[Prompt]: Write the rows below as a JSON list of strings, one string per line and no entries for blank lines, from the line with "Given: Click the red" up to and including the line with "Tick the Reference".

[Excerpted records]:

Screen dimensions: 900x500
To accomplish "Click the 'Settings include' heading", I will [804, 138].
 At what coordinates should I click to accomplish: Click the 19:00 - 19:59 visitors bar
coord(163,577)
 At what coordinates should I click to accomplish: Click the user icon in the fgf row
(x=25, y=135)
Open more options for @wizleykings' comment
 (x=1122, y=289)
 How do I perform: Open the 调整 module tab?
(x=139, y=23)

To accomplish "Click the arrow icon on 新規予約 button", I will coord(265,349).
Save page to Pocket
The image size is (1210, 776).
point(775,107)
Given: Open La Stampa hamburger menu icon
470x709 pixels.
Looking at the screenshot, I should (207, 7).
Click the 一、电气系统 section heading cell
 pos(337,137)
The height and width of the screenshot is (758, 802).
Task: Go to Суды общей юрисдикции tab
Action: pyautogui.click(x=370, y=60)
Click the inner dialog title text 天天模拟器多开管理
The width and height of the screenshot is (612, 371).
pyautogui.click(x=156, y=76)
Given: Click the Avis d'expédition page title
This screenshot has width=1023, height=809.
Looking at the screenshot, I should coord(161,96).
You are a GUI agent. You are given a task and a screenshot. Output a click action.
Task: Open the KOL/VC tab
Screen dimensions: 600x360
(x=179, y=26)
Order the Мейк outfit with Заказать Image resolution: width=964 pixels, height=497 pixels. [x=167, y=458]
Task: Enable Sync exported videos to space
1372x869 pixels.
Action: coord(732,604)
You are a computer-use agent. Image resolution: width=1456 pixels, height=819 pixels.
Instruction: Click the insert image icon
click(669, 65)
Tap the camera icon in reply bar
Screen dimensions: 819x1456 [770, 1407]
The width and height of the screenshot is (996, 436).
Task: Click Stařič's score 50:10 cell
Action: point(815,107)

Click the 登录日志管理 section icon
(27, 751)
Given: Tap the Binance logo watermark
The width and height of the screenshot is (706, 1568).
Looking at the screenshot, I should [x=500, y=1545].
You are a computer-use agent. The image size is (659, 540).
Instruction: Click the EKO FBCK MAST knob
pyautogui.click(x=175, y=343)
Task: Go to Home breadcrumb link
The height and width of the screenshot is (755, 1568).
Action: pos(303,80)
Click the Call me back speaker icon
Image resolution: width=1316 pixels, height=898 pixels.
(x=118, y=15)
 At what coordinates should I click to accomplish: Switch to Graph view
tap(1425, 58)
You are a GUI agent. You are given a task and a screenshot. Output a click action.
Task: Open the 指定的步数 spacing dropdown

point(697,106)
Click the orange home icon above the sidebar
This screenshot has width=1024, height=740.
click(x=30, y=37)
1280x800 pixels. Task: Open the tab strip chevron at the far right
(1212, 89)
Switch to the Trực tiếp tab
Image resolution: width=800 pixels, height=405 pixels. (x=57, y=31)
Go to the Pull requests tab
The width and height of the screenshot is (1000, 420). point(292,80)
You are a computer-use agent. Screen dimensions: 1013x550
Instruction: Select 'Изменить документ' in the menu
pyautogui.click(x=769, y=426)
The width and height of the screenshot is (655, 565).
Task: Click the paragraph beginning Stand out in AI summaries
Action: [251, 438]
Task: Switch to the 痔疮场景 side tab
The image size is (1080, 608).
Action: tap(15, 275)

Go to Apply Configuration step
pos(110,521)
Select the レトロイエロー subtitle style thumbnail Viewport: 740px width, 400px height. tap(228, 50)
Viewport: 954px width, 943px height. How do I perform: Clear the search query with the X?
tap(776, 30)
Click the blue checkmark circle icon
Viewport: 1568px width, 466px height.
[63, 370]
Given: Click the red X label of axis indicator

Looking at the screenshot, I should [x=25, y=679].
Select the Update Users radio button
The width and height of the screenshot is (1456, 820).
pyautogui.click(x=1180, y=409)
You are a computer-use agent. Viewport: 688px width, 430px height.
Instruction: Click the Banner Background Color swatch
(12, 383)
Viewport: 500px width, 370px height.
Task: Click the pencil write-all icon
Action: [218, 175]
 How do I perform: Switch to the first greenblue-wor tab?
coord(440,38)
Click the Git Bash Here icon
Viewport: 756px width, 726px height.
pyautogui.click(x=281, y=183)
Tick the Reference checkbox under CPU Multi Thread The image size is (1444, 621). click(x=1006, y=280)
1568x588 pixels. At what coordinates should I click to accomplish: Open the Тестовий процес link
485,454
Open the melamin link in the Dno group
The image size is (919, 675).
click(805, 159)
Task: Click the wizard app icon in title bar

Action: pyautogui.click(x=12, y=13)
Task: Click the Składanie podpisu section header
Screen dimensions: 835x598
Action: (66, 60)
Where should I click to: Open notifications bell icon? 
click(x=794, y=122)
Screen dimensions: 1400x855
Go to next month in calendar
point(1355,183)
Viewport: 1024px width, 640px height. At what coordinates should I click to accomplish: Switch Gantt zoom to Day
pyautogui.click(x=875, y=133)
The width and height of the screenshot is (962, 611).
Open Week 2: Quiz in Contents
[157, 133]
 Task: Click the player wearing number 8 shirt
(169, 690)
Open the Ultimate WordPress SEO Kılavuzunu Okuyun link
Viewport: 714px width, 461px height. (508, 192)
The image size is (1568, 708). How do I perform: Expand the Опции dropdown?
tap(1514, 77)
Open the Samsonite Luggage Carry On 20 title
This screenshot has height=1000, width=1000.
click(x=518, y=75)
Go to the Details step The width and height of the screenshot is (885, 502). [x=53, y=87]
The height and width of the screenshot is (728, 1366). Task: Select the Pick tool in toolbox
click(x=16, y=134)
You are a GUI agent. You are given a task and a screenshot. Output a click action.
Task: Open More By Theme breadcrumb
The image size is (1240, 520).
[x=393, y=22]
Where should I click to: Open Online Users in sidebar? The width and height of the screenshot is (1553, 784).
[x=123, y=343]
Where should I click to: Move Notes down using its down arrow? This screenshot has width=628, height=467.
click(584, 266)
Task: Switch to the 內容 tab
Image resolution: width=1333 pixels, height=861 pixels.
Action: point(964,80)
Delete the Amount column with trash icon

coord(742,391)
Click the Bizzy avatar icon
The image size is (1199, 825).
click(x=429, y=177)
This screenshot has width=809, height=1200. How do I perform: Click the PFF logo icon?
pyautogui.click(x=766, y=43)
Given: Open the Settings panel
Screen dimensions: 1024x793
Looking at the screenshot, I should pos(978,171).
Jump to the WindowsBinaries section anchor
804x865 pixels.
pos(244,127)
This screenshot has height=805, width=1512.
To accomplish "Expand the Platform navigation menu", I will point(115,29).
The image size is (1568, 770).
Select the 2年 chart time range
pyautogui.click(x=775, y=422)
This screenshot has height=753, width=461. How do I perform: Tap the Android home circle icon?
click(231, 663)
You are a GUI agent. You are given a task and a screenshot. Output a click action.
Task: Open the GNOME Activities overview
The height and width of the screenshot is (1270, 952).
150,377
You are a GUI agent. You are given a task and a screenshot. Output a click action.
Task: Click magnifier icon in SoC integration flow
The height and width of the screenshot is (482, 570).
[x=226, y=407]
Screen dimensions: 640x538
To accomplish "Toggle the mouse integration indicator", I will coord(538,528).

[The result]:
[
  "Given: Click the red X label of axis indicator",
  "Looking at the screenshot, I should [x=25, y=679].",
  "Select the Update Users radio button",
  "The width and height of the screenshot is (1456, 820).",
  "pyautogui.click(x=1180, y=409)",
  "You are a computer-use agent. Viewport: 688px width, 430px height.",
  "Instruction: Click the Banner Background Color swatch",
  "(12, 383)",
  "Viewport: 500px width, 370px height.",
  "Task: Click the pencil write-all icon",
  "Action: [218, 175]",
  " How do I perform: Switch to the first greenblue-wor tab?",
  "coord(440,38)",
  "Click the Git Bash Here icon",
  "Viewport: 756px width, 726px height.",
  "pyautogui.click(x=281, y=183)",
  "Tick the Reference checkbox under CPU Multi Thread The image size is (1444, 621). click(x=1006, y=280)"
]